EX-10.1
Published on March 31, 2025

3/27/2025
Valarie Sheppard
Dear Valarie,
Congratulations! I am pleased to offer you a position as a salaried, full-time employee of Ibotta, Inc. (the “Company”). Here are the details of your offer:
Title: Interim Chief Financial Officer
Reporting To: Bryan Leach
Start Date: March 17, 2025
Salary: Your salary will be paid at a bi-weekly rate of $35,769.23 less payroll deductions and all required withholdings, which on an annual basis is $930,000.00.
We want employees to feel heavily invested in Ibotta. The Company will grant you an award of restricted stock units in the amount of $1,377,271.06 (“New Hire RSUs”). The number of New Hire RSUs will be calculated based on the average of the closing prices of the Class A common stock of the Company on the New York Stock Exchange during the period of seven consecutive trading days ending on the date of the grant. The grant will vest in six (6) equal portions on a monthly basis for the 6 months following the grant date subject to your continuing to be a Service Provider through such date. The New Hire RSUs otherwise will be subject to the terms of the Company’s 2024 Equity Incentive Plan and form of award agreement approved for grant thereunder (collectively, the “Equity Documents”).
During the period in which you are employed as Interim Chief Financial Officer, it is expected that you shall continue to serve on the Company’s board of directors (the “Board”) and remain in service on the Board following the date the Company appoints a full-time Chief Financial Officer (the “Appointment Date”). If the Appointment Date occurs following the Company’s 2025 annual stockholder meeting, then, in consideration of your Board service and provided you remain on the Board through the date of the Company’s 2025 annual stockholder meeting, you will receive an additional equity grant of restricted stock units for your Board service having a grant date fair value of $200,000, rounded to the nearest whole share, on the date of the Company’s 2025 annual stockholder meeting (the "Annual Award"). The grant shall vest as to 100% of the restricted stock units on the earlier of (i) the first anniversary of the date the Annual Award is granted or (ii) the day prior to the date of the Annual Meeting next following the date the Annual Award was granted, subject to your remaining on the Board through such vesting date. The grant shall be subject to the terms of the applicable Equity Documents. The grant represents the annual equity award that you would have received had you been eligible for a grant under the Company’s Outside Director Compensation Policy.
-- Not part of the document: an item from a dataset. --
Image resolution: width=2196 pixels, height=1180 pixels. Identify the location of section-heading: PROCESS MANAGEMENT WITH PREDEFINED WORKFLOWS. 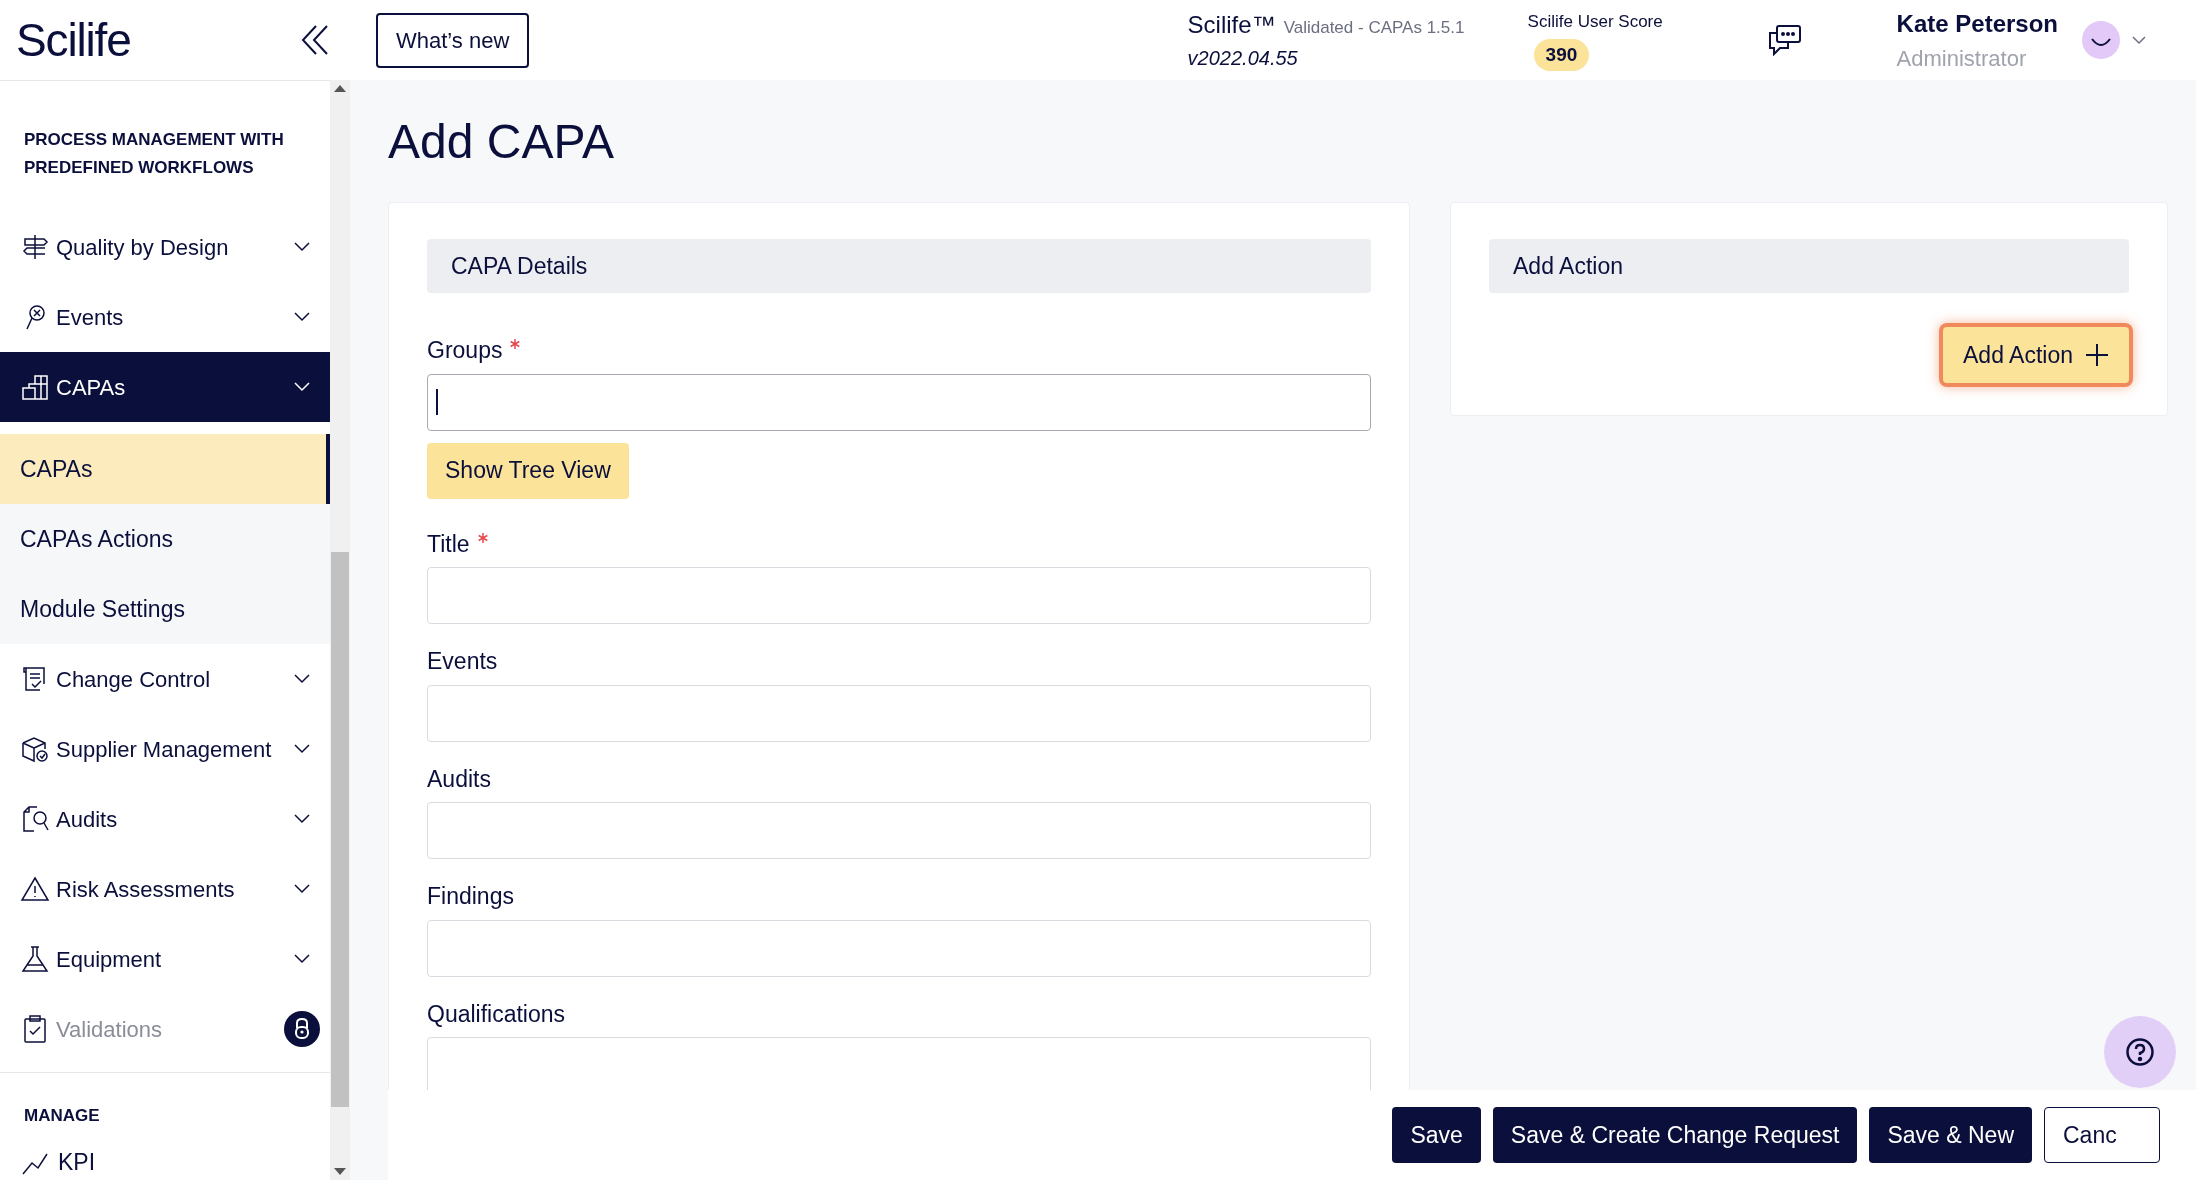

We will also ask you to sign our At-Will Employment, Confidential Information, Invention Assignment and Arbitration Agreement (the “Confidentiality Agreement”), which requires, among other provisions, the assignment of patent rights to any invention made during your employment at the Company, and non-disclosure of Company proprietary information. Signing this

agreement as well as the Acknowledgement page of the Ibotta Handbook will be conditions of your employment with the Company. We also ask that, if you have not already done so, you disclose to the Company any and all agreements relating to your prior employment that may affect your eligibility to be employed by the Company or limit the manner in which you may be employed. It is the Company’s understanding that any such agreements will not prevent you from performing the duties of your position and you represent that such is the case. Moreover, you agree that, during the term of your employment with the Company, you will not engage in any other employment, occupation, consulting or other business activity directly related to the business in which the Company is now involved or becomes involved during the term of your employment, nor will you engage in any other activities that conflict with your obligations to the Company. Similarly, you agree not to take any actions that will violate any agreements relating to your prior employment and not to bring any third-party confidential information to the Company, including that of your former employer, and that in performing your duties for the Company you will not in any way utilize any such confidential information.
You understand that the terms of this letter do not imply employment for a specific period or any period at all. Your employment is at-will; either you or the Company can terminate it at any time. On the Appointment Date, your employment with the Company will cease, but you are expected to remain on the Board as provided above.
This letter agreement, the Confidentiality Agreement, and the Equity Documents constitute the entire agreement between you and the Company regarding the subject matters discussed, and they supersede all prior negotiations, representations or agreements between you and the Company. This letter agreement may only be modified by a written agreement signed by you and the Company’s Chief Executive Officer, with approval from the Board.
We look forward to having you at Ibotta!